**EXERCISE DATA:**
········

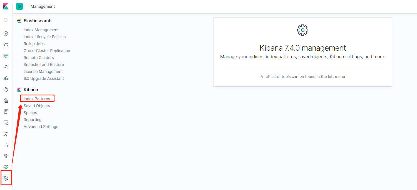Open the Machine Learning sidebar icon
The height and width of the screenshot is (190, 417).
[6, 89]
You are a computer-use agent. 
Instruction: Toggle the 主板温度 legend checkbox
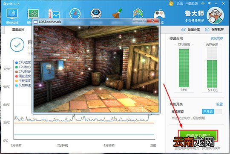[x=17, y=81]
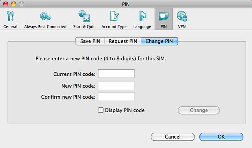Focus the Current PIN code field
This screenshot has height=148, width=252.
[117, 73]
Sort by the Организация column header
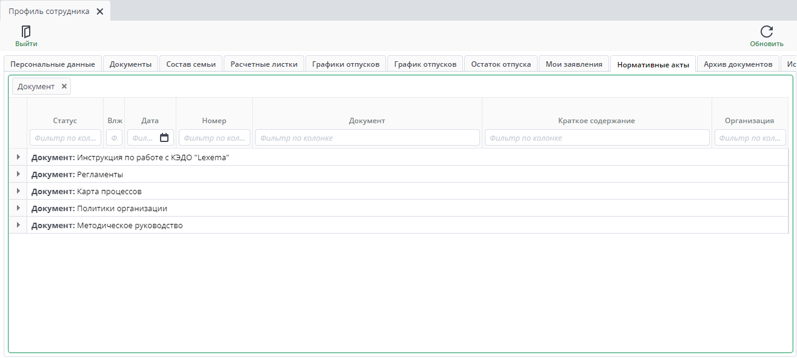The image size is (797, 358). pyautogui.click(x=749, y=121)
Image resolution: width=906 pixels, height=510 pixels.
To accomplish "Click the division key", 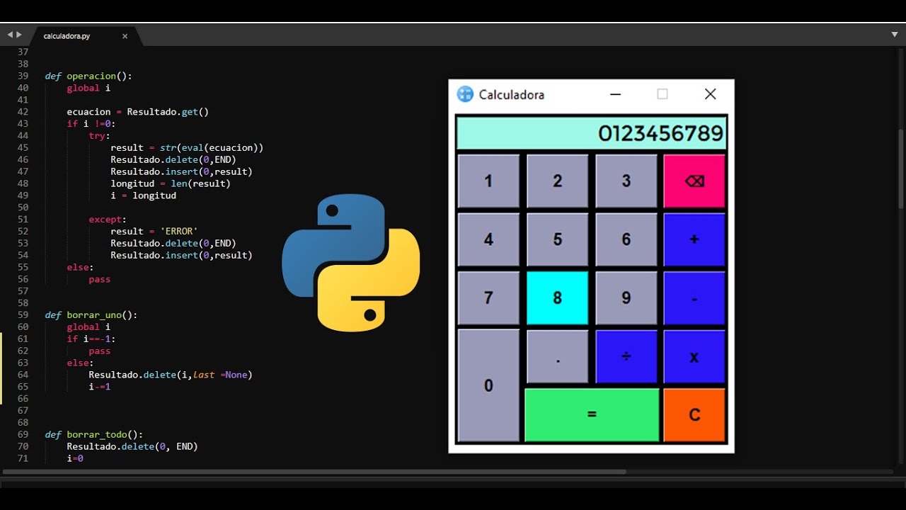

········

Starting with the line that holds "Image resolution: width=906", print each line through the last one of the data exactly as written, but do not include the pictures.

Image resolution: width=906 pixels, height=510 pixels.
To accomplish "Click the division key", 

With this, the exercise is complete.